- TO DO
Nothing but the lines from the start of the records below through the line that has "has width=2048, height=1024." should appear, each exactly as given.

- AVAILABLE RECORDS
──────

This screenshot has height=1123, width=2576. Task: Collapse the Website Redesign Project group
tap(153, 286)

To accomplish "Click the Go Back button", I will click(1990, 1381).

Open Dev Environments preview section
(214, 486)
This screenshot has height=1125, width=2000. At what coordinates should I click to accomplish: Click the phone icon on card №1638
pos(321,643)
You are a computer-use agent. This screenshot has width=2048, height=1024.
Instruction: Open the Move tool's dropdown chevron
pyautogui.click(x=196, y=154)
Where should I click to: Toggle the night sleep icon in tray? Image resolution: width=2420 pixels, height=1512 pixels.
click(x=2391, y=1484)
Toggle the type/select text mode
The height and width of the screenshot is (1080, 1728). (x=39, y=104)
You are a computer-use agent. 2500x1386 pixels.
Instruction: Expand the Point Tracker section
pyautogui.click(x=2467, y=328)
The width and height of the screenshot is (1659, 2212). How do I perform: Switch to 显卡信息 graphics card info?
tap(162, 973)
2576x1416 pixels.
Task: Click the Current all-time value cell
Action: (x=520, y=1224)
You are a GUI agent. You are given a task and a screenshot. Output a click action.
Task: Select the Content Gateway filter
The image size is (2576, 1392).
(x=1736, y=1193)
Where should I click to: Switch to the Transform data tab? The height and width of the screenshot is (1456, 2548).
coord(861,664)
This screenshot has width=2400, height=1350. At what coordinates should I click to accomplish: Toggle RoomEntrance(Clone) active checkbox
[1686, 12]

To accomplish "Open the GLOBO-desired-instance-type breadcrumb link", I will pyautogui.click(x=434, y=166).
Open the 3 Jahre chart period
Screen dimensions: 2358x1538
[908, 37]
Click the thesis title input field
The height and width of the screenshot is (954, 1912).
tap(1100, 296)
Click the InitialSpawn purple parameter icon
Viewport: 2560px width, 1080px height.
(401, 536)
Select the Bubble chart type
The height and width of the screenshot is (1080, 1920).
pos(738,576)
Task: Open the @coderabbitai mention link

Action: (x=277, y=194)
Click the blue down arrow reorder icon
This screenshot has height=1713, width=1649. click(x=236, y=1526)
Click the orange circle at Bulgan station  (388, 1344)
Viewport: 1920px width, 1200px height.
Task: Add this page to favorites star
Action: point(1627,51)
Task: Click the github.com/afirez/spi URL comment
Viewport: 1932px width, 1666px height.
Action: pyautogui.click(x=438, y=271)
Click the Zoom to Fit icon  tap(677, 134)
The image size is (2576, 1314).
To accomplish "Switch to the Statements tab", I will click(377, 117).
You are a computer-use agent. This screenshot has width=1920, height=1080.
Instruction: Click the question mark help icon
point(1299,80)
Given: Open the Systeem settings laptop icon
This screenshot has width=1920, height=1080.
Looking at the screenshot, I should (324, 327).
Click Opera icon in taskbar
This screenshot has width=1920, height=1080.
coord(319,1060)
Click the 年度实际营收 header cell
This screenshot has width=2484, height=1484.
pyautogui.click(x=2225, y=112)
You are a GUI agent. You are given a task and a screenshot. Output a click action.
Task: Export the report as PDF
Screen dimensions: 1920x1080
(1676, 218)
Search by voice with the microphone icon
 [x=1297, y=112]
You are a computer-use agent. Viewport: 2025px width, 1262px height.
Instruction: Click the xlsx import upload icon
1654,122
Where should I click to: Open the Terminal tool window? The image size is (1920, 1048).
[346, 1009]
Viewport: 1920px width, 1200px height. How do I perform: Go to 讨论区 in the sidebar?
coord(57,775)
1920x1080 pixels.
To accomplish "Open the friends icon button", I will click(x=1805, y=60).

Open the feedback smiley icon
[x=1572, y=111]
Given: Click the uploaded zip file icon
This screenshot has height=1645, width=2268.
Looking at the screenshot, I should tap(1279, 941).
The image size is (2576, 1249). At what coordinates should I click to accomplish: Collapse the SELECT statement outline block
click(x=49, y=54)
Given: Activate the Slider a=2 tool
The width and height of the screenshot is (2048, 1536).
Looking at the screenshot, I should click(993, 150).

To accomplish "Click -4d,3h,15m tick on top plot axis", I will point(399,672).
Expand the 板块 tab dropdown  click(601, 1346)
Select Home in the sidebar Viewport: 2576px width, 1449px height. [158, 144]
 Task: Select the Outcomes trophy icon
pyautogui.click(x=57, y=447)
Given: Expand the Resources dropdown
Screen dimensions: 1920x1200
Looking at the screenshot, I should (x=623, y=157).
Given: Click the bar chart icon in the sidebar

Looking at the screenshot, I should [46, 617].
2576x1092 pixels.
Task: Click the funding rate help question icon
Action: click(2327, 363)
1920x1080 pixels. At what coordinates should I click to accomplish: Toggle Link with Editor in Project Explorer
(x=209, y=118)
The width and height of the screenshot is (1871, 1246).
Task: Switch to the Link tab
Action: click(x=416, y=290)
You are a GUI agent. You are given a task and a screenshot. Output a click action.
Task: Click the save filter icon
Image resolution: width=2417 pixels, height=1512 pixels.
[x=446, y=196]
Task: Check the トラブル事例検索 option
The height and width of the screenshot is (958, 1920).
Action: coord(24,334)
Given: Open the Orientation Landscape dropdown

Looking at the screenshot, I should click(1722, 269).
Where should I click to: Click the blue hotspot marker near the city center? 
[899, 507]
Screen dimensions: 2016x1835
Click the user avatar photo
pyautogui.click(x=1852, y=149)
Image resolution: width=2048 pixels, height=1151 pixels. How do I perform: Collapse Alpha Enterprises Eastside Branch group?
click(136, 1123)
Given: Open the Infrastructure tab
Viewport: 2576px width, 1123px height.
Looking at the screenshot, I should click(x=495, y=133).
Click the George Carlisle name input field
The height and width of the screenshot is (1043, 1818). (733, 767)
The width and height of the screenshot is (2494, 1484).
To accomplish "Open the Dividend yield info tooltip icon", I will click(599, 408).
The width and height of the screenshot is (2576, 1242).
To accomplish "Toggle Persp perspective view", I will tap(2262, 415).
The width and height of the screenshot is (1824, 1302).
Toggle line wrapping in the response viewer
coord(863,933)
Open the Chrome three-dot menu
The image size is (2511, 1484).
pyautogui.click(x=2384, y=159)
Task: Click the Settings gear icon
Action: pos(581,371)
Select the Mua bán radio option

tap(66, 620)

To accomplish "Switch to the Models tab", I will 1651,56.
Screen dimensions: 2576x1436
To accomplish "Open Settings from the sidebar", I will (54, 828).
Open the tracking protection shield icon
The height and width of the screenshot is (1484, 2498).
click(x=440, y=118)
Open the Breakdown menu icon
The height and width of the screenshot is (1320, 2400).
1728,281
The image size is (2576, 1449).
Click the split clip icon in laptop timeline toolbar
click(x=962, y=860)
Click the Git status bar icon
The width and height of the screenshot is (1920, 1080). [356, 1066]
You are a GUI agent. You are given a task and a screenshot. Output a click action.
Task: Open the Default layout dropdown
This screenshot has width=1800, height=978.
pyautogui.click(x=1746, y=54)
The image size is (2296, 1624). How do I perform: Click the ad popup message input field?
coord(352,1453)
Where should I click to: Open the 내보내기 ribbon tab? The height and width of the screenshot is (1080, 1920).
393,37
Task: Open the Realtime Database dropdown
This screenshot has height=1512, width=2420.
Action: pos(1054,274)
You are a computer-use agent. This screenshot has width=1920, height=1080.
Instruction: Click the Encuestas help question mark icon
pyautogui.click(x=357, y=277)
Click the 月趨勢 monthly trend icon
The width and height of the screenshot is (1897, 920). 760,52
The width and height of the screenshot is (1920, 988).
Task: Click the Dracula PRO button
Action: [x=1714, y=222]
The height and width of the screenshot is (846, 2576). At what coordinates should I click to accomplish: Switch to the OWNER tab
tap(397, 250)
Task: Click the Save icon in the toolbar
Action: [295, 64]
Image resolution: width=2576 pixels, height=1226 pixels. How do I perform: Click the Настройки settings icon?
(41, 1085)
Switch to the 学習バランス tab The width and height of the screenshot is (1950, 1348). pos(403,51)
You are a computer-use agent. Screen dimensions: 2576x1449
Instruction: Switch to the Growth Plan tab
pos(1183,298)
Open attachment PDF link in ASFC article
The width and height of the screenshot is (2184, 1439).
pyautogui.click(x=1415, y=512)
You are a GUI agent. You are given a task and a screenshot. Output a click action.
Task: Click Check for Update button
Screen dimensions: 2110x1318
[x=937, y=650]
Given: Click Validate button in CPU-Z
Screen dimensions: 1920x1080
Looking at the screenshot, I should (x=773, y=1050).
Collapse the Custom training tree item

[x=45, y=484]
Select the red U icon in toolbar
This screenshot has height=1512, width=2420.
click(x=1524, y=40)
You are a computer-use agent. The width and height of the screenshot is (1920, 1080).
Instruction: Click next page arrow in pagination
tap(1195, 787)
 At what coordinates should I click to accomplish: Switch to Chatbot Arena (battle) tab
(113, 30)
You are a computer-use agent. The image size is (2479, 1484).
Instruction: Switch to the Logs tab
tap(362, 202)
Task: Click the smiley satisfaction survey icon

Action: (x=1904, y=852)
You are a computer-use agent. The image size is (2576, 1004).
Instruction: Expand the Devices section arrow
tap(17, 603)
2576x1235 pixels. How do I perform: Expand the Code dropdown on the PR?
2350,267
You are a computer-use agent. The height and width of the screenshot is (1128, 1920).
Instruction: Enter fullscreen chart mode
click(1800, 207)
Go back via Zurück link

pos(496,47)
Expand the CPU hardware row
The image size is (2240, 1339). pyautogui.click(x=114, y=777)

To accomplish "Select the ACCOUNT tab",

──────

- WRITTEN RESPONSE
This screenshot has height=1123, width=2576. Task: Collapse the Website Redesign Project group
tap(153, 286)

To accomplish "Click the Go Back button", I will click(1990, 1381).

Open Dev Environments preview section
(214, 486)
This screenshot has height=1125, width=2000. At what coordinates should I click to accomplish: Click the phone icon on card №1638
pos(321,643)
You are a computer-use agent. This screenshot has width=2048, height=1024.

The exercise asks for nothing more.